Tally shook her head and blew out a cloud of smoke. “Not that it matters,” she
repeated. “It never did, you know? That was her job. It wasn’t who she was.” Tally
dropped the cigarette and twisted her toe over it, turning to stare pointedly at me.
“You know who she was,” she said. The heavy sadness on her face was crushing, the
mark of a woman who was, for all intents and purposes, an orphan.
I nodded, reaching out to embrace her. “She was everything,” I whispered, feeling
waves of regret for any moment of judgment that had crossed my face. “Everything.”

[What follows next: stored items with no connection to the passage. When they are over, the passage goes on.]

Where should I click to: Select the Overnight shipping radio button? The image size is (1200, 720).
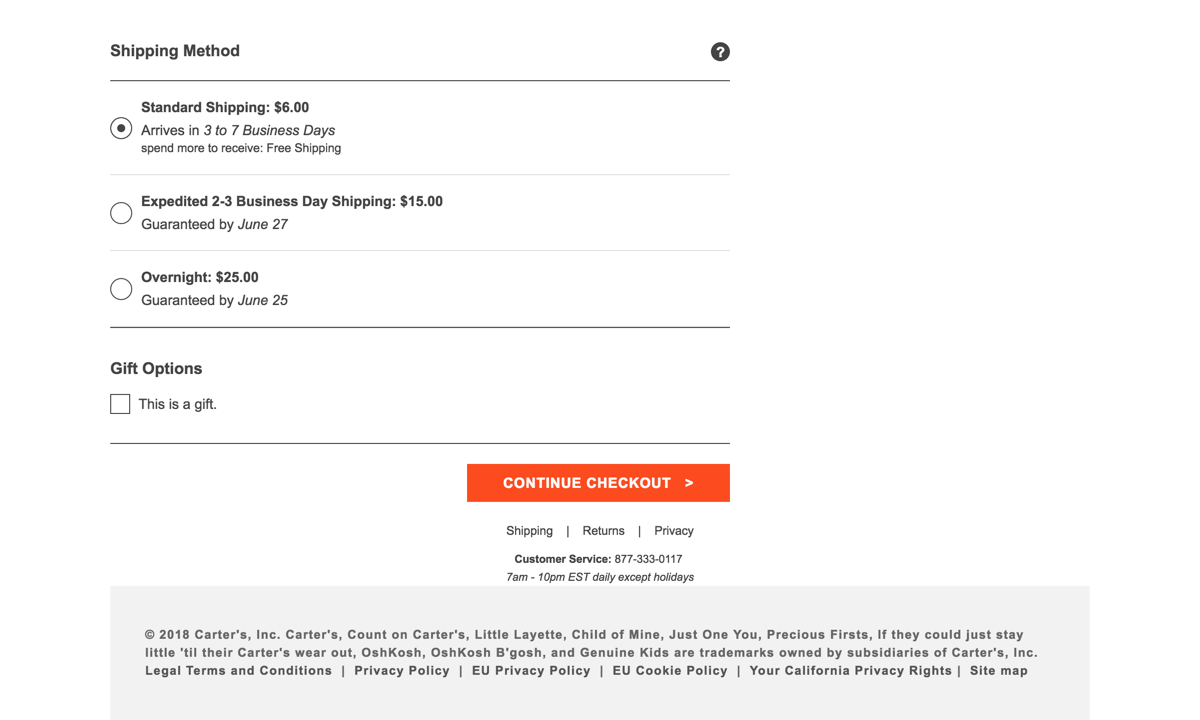(x=121, y=289)

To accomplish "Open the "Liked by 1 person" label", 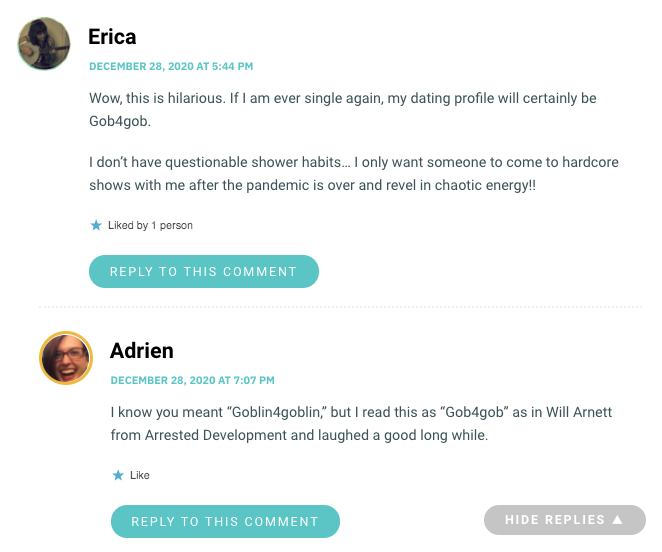I will [x=150, y=225].
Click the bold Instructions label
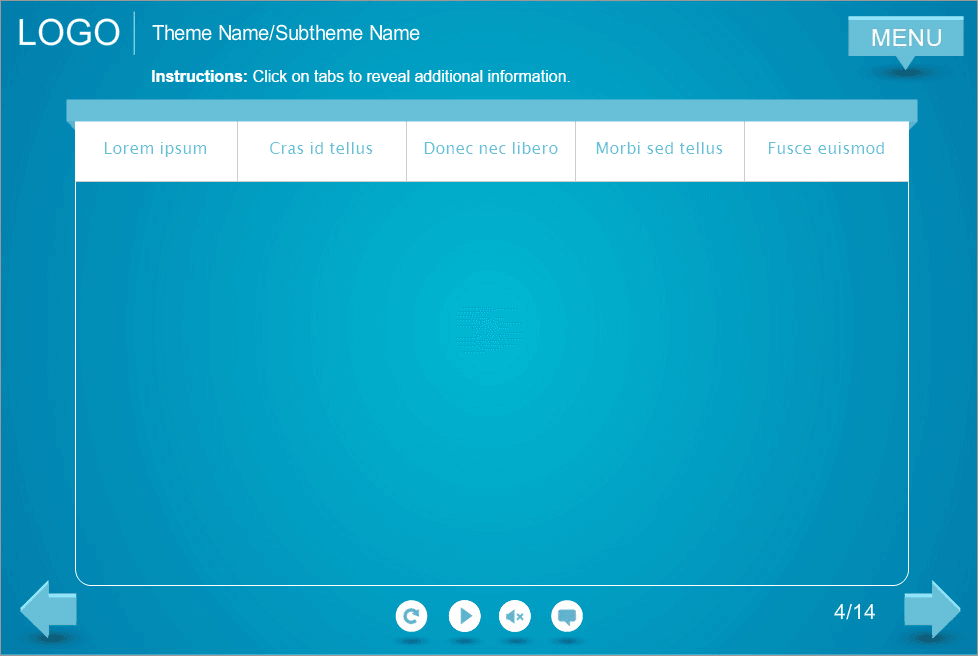Image resolution: width=978 pixels, height=656 pixels. click(199, 76)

It’s been a long time since Carmen died, and just as long since I’ve seen Tally or her
sisters. We keep in touch via social media, like everyone does these days. I’ve
watched Tally and her sisters get married and start families, watched the tightknit unit
of the three of them and their husbands and most importantly, their daughters. I see
Carmen in every single one of them—in the long, dark hair, in the crazy family
parties, in the way they all laugh the same, with their whole heads thrown back.

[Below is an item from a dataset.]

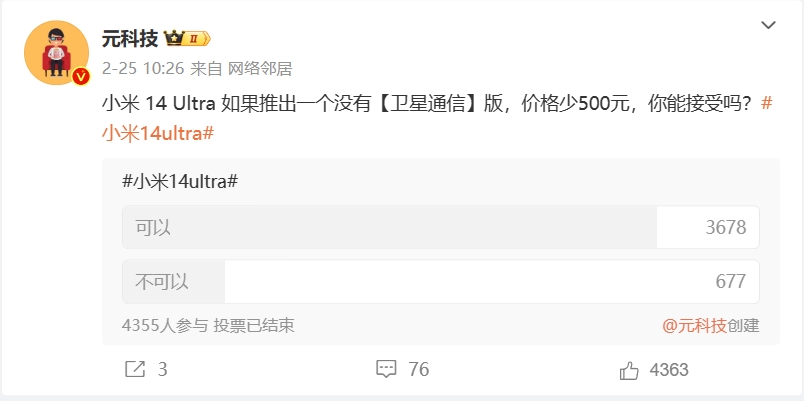Click the 网络邻居 source link

tap(260, 68)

I think about how my mother and her friends were right, after all. That Carmen was a
woman who had sex for money, sometimes. As if that was the whole of her, the
entirety of her being, peppered with a history of being a teenage mother and having
children from different fathers. As if it wasn’t just a way to make a solid living. As if
those things so exclusively defined her that there was no room for anything else, no
room for truth or friendship or love.
But Tally was right. I knew who she was. I knew her as a mom who made our
childhood feel magical, who listened to us in our teenage years, who spread joy
wherever she went. I knew her as someone who did everything for her kids, her
biological ones, and the rest of us who fell in love with her. I knew her as a person in
the back of my mind, always, when I had my own daughters and began the hard work
of raising girls. I thought of how easy she made it seem, as if all it took was giving in,
pizza and soda, no bedtimes, no boundaries.
Mostly, I’m not a mom like Carmen. I’m a mom who sleep-trained babies, who had
strict bedtimes and grounded a child who took out her bike without a helmet. I have
rules and boundaries and schedules…but sometimes, I like to think pieces of Carmen
invade me, loosen up my joints and my heart and my breathlessness at life.

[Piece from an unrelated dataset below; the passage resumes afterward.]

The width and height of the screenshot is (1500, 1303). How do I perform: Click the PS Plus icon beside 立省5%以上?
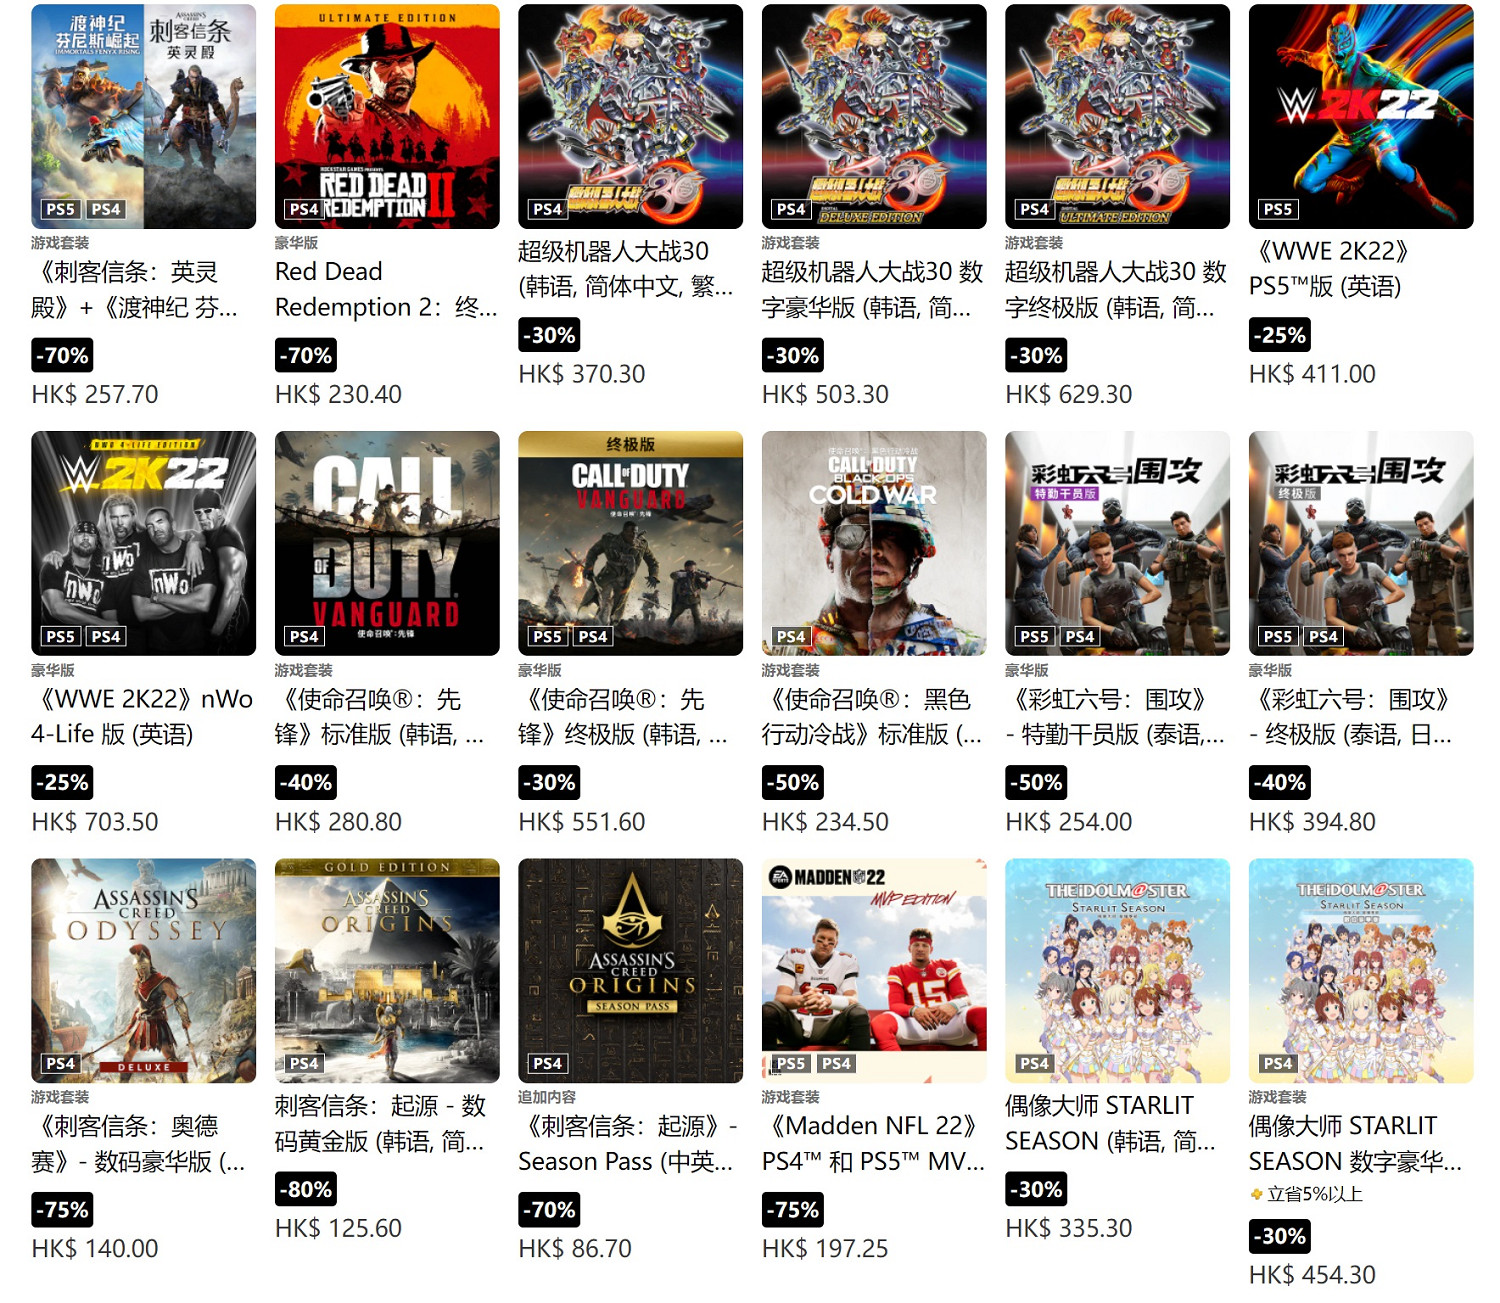point(1256,1194)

Because what she really taught us was how to grasp the moment. How to
say yes when my girls ask if they can make brownies for breakfast. How to sit and
listen without turning every situation into a teaching moment. How to be silly and to
have fun even if people look at you funny. How to hug someone so there is never a
doubt how much you love them.
My daughters and their friends are close to the age I was during those magical years
of pool summers and stargazing. I feel this pull to emanate Carmen when I drive them
around, when I let them blast music with the windows rolled down. I feel her when I
catch their faces in the rearview mirror, their beautiful, unabashed delight.
I can see myself in them, years ago, wild and free in the back of a Volvo, me and
Tally and our sisters, singing along to Madonna. At the wheel, Carmen’s hair flies
around her like a halo, her gorgeous face in the rearview mirror, her voice the
strongest and most beautiful of us all.